Hello, Katy. Of course I don’t mind you asking about the food you’re eating.
The foods you named are below along with my opinion about each.
Quinoa: I would eat this only two or three times a week.
Buckwheat: I see no problem with this.
Bread (currently making with buckwheat flour, flaxseed meal, baking soda, cream of tartar, sea salt, coconut powder, eggs, olive oil and a dash of stevia)
No problems with the bread that I can see.
Oat cakes (ingredients are oatmeal, extra virgin olive oil, dulse sea vegetable, sodium bicarbonate, cracked black pepper, sea salt)
If the oat cakes contain regular oatmeal, you should leave this out of your diet. May I ask, do you make this yourself and if so, why do you add sodium bicarbonate?
Blueberries (small portions only a few times a week)
I know that I originally wrote that it should be alright to eat these a few times a week, but I would leave them completely out of the diet for the time being as blueberries do contain a simple sugar in the form of fructose. I’m sure others would disagree with me, but I’m only saying this because you’re still not seeing any real improvements.

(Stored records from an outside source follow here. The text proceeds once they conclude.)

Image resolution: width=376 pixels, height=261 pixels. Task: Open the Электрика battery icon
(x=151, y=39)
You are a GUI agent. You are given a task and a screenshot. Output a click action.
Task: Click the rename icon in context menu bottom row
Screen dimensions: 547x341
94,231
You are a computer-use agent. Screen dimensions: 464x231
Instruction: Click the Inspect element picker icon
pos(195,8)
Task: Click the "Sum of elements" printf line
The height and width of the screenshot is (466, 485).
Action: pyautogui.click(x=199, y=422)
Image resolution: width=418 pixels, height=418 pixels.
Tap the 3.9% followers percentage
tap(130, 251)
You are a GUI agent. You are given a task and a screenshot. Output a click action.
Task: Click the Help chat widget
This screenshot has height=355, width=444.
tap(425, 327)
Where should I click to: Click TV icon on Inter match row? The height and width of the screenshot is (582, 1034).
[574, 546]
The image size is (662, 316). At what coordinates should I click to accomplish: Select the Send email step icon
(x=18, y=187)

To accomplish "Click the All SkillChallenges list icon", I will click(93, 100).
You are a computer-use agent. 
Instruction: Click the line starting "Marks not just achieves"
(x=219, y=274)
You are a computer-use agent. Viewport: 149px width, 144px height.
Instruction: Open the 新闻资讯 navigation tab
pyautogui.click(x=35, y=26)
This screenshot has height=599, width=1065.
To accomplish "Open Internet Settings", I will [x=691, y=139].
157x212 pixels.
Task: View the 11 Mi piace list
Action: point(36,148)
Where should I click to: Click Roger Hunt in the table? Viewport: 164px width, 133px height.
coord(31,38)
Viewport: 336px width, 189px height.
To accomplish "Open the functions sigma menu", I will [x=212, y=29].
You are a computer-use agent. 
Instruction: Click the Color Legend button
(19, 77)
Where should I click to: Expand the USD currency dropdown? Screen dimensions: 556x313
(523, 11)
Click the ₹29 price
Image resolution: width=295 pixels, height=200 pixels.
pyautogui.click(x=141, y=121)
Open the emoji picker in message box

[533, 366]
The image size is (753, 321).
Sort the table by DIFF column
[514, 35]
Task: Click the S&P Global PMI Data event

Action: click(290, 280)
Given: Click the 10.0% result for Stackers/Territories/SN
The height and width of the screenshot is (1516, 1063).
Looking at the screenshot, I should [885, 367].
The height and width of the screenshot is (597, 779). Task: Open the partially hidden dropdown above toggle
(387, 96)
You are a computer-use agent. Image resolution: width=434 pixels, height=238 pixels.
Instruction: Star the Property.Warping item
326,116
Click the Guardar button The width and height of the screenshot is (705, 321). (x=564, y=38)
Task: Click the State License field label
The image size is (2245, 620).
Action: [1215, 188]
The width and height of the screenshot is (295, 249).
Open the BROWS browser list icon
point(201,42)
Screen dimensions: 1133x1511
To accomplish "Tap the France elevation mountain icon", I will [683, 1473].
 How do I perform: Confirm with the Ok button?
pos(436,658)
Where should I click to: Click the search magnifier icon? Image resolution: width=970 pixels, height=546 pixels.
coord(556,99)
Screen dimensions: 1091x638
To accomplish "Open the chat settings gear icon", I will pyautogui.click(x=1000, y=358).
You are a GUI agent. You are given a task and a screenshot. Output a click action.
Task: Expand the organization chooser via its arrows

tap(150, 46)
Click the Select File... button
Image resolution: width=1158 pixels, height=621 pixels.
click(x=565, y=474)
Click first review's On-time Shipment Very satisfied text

Organic Greek yoghurt: I see no problem with the yogurt.
Sweet potato (About one a week); I would leave this out of the diet for the time being.
Brown lentils (protein for my salad about once to twice a week);
If I’m correct, brown lentils are fairly low in carbs, if this is true, I see no problem with having them once or twice a week.
You stated that you’re taking one tablet of Caprylic acid a day. Is this actually in tablet form or capsule? I would be sure to purchase the capsules and not the tablets. You can also increase the amount of these every few days as it is not unusual for a person with Candida to take up to six capsules a day. However, if you really want to combat the Candida with this supplement, the pure organic coconut oil will work much better to benefit your purpose, or you can take both. With the oil, you can use it in cooking, but the best way to obtain it is in its pure form as in a teaspoon or tablespoon. You can work up to as many as 10 to 14 tablespoons a day.
Your greatest hold up in seeing less or milder symptoms is more than likely the probiotic if you’re not taking one. Unless I’m mistaken, you were going to wait until you returned to the UK to purchase this? If so, then this is probably why you’re seeing no improvements. If you can make or purchase kefir there in Bahrain you can try this as it contains a lot of the beneficial bacteria.
You can probably be a little more lenient with the diet once you’ve been on the probiotics for a week or two.